**INSTRUCTIONS TO FOLLOW:**
Locate the line that contains "Joker+ status text". Retype it and every line after it to the end of the records, exactly, but not the pictures.

**Stored data:**
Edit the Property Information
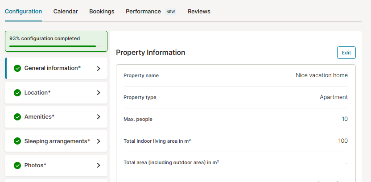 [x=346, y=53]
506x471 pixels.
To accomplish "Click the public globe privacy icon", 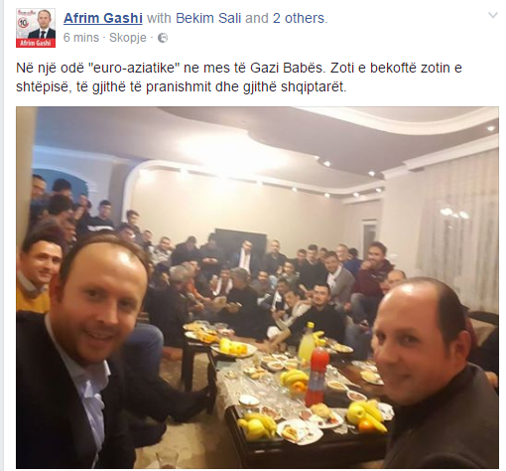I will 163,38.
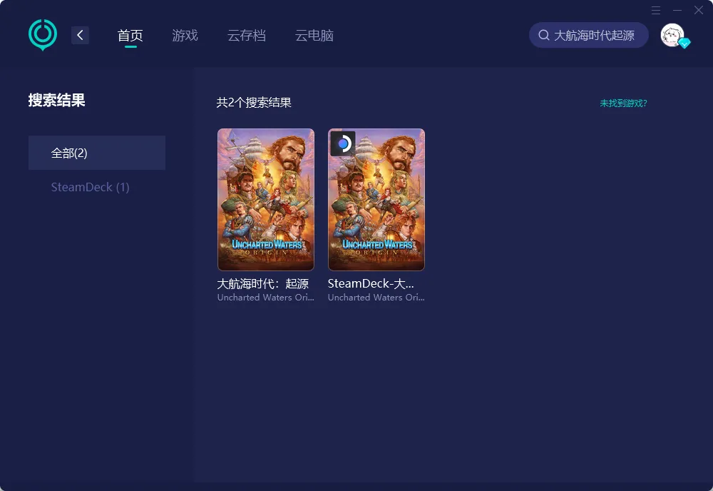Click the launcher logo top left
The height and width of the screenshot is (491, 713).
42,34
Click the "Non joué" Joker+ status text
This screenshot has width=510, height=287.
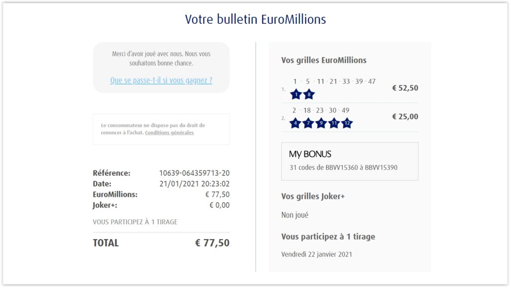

**WRITTEN ANSWER:**
Click the "Non joué" Joker+ status text
This screenshot has width=510, height=287.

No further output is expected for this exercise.